The finished product is remarkably rich in fat. Myelin’s dry weight is 70 to 85 percent lipid, with only 15 to 30 percent protein. That high fat content is what gives myelin its white color and its excellent electrical insulating properties. In the CNS, just two proteins account for 60 to 80 percent of all the protein in myelin.
Why Myelin Matters for Nerve Speed
Myelin’s purpose is to dramatically speed up electrical signaling along nerve fibers. Without it, signals crawl along at roughly 0.5 to 10 meters per second. With a healthy myelin sheath, those same signals can travel at up to 150 meters per second.
The speed boost comes from a design feature called saltatory conduction. Myelin doesn’t coat the entire length of a nerve fiber in one continuous sleeve. Instead, it covers the axon in segments, with tiny exposed gaps between them called nodes of Ranvier. At these nodes, the concentration of sodium channels is about 25 times higher than under the myelinated segments. Electrical signals essentially leap from one node to the next rather than traveling continuously, which is far faster and uses less energy.
Other Glial Cells That Support Myelination
Oligodendrocytes and Schwann cells do the actual wrapping, but they don’t work alone. Astrocytes, the most abundant glial cells in the brain, release growth factors that help young oligodendrocyte precursor cells multiply, migrate to the right locations, and mature into functional myelinating cells. One astrocyte-derived signal promotes precursor cell growth while another drives final maturation into a cell capable of producing myelin.
Microglia, the brain’s resident immune cells, also contribute.
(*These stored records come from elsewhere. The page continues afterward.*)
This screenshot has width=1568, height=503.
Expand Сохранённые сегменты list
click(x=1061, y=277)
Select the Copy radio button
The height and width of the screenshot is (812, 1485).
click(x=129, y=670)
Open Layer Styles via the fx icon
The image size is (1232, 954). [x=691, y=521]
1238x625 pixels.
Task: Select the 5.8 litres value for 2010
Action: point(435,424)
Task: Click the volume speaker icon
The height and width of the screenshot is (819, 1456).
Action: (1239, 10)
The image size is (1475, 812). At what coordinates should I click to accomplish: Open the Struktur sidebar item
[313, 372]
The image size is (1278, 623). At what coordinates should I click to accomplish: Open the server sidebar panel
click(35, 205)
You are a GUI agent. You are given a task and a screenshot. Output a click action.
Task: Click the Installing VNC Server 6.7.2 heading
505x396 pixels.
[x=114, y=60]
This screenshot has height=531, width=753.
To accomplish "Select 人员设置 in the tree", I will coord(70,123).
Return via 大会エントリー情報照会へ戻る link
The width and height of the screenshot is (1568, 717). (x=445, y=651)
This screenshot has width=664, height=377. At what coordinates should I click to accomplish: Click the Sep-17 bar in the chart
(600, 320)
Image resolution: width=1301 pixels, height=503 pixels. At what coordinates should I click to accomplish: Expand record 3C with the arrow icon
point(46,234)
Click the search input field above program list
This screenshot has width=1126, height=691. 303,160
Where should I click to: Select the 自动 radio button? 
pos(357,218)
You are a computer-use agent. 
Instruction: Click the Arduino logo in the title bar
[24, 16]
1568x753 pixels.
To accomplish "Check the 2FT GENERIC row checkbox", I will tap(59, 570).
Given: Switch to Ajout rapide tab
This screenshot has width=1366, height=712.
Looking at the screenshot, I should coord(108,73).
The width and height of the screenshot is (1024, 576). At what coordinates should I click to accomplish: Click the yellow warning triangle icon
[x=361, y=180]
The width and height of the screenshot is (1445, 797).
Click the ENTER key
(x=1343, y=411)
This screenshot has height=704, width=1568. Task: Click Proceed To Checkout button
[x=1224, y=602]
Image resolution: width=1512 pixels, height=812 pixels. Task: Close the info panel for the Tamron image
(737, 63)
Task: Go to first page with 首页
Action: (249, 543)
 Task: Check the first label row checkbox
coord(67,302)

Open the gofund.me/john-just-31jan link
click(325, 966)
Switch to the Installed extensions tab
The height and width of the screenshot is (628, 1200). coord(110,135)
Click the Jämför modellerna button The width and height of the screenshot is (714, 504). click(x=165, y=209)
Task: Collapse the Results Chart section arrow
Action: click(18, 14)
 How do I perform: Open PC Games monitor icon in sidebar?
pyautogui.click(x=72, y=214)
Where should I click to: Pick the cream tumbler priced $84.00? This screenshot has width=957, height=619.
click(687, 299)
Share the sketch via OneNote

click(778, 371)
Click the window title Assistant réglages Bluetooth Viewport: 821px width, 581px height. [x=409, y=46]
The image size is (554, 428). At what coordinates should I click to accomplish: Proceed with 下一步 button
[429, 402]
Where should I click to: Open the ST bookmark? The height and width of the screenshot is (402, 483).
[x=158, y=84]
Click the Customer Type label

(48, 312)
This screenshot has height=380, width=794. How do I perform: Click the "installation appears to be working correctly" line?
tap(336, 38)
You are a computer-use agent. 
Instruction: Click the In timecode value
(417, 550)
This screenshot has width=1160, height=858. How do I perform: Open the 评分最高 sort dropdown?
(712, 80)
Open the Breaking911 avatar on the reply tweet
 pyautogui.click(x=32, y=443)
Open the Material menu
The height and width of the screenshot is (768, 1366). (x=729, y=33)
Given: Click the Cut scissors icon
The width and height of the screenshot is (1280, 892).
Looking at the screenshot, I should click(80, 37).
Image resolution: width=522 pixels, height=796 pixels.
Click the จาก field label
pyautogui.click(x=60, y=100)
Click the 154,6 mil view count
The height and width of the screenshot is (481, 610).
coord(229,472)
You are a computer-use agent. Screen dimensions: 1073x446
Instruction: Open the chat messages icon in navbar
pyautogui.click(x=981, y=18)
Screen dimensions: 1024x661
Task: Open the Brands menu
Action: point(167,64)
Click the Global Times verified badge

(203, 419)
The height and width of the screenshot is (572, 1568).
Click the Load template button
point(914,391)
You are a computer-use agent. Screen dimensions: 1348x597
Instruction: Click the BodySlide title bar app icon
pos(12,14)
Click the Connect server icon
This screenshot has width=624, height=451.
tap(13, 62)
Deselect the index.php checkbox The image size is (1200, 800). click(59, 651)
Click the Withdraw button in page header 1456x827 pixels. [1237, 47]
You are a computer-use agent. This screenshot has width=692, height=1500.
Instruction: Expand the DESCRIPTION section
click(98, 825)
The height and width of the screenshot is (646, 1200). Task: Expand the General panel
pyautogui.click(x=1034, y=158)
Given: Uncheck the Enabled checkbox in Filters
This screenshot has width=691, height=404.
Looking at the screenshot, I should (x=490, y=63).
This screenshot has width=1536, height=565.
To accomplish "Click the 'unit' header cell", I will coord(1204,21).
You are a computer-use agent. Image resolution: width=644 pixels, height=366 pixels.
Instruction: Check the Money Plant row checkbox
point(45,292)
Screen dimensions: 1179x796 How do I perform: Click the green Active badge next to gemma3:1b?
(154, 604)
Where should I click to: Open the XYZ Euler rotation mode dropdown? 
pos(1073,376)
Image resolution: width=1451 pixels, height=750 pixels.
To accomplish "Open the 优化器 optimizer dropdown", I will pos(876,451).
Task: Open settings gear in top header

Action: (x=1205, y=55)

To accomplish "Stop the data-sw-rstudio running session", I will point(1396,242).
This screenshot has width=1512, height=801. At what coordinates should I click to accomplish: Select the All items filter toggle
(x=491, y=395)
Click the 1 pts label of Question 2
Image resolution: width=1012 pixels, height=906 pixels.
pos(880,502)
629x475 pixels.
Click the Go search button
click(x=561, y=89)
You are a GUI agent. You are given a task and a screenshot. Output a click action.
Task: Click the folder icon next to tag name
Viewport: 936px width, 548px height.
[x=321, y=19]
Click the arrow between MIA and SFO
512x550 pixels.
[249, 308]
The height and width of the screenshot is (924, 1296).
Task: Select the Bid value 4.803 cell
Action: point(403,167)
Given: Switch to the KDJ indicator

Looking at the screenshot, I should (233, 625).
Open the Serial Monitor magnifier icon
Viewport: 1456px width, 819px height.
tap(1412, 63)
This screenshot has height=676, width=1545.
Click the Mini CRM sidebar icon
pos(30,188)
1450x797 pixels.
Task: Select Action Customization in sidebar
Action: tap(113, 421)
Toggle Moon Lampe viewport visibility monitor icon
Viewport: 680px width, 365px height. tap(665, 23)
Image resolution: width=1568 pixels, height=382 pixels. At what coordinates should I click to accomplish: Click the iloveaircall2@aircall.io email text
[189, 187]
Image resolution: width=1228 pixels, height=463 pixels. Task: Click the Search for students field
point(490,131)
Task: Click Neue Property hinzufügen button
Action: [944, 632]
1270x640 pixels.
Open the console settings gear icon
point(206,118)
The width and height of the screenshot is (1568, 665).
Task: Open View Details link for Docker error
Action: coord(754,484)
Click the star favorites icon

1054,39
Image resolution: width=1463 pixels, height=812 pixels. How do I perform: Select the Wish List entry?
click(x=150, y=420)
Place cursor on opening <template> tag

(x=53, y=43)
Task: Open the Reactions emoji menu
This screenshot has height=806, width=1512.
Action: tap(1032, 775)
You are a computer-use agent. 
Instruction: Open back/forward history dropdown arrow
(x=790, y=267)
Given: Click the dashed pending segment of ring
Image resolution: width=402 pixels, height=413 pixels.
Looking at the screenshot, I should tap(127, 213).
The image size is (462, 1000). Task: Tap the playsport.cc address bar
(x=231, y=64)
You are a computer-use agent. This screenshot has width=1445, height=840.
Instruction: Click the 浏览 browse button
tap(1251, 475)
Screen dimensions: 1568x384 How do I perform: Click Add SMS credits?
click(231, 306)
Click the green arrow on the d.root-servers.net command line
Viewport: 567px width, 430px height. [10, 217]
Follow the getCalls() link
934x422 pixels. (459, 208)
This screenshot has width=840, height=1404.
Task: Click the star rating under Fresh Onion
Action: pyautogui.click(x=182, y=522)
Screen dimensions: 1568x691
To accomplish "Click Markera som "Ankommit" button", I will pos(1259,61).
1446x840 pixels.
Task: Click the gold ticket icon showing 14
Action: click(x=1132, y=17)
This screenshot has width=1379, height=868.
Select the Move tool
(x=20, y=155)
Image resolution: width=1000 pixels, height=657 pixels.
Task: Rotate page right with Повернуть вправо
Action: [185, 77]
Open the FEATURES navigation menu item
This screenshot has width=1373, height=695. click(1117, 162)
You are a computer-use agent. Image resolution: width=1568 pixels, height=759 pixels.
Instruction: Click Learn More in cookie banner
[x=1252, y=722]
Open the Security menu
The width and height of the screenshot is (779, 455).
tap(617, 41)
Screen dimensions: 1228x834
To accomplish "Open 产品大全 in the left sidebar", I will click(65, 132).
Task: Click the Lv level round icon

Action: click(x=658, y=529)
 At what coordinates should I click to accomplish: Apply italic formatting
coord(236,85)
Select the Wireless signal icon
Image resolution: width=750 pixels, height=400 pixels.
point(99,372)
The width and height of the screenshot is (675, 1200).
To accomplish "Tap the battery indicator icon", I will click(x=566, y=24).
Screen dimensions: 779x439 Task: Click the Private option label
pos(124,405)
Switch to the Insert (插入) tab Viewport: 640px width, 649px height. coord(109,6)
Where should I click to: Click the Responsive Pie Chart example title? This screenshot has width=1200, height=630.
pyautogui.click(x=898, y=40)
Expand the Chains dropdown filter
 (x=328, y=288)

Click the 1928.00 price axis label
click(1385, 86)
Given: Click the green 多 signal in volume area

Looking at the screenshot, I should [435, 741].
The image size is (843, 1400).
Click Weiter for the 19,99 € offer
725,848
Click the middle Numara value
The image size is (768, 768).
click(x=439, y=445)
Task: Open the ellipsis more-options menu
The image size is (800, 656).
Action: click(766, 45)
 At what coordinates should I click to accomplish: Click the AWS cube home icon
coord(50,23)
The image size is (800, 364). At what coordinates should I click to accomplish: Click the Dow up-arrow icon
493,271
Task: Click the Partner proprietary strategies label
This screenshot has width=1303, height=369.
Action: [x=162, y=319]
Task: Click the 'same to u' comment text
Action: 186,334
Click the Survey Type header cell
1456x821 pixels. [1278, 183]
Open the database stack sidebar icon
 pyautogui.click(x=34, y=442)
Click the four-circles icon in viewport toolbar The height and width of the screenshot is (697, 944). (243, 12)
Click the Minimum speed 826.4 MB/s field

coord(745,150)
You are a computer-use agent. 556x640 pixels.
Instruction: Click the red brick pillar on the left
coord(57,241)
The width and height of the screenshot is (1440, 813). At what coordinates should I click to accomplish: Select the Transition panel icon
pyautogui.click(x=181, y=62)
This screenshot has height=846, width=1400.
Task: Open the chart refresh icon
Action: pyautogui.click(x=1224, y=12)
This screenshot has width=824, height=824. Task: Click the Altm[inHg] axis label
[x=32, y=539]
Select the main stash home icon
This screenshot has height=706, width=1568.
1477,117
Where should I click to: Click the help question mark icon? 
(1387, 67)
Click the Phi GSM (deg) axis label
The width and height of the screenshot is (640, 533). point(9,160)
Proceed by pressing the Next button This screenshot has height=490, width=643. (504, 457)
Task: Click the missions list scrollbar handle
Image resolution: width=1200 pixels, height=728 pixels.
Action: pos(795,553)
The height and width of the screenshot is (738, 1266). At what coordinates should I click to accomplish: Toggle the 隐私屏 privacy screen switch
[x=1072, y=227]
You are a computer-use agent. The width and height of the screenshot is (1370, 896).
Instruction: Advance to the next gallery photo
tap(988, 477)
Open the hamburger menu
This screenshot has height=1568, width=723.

They stimulate oligodendrocytes to produce myelin-specific lipids and proteins, and they help prevent precursor cells from dying off before they can mature. So while microglia and astrocytes never produce myelin themselves, myelination would be significantly impaired without them.
What Happens When Myelin Is Damaged
Because two different glial cell types produce myelin in different parts of the nervous system, diseases that attack myelin tend to be location-specific. Multiple sclerosis (MS) is a CNS disease in which the immune system targets oligodendrocyte-produced myelin in the brain and spinal cord. The immune response attacks myelin basic protein, one of the key structural proteins holding the sheath together. Guillain-Barré syndrome (GBS) targets the PNS instead, with immune cells damaging Schwann cell myelin on peripheral nerves. About 90 percent of GBS cases in Western countries involve inflammatory demyelination of peripheral nerves, often triggered by a preceding bacterial infection.
Both conditions cause similar downstream problems: when myelin breaks down, signals slow or fail to conduct at all, leading to weakness, numbness, or loss of coordination depending on which nerves are affected.
Myelin Repair Differs by Location
One of the most clinically significant differences between these two glial cell types is their capacity for repair. In the peripheral nervous system, Schwann cells are remarkably good at rebuilding. After nerve damage, immune cells enter the injury site and help Schwann cells break down fragmented myelin debris. The Schwann cells then begin dividing and form tubular structures that act as guides for regrowing nerve fibers. Once new axons extend through these tubes, Schwann cells re-wrap them with fresh myelin.
The central nervous system tells a very different story. Oligodendrocytes have some capacity for remyelination, but the CNS environment actively works against it. After injury, astrocytes form dense scar tissue that physically blocks regrowth, and oligodendrocytes themselves produce signals that inhibit axon extension. This is a major reason why conditions like MS cause progressive, often irreversible damage, while peripheral nerve injuries frequently recover meaningful function over time.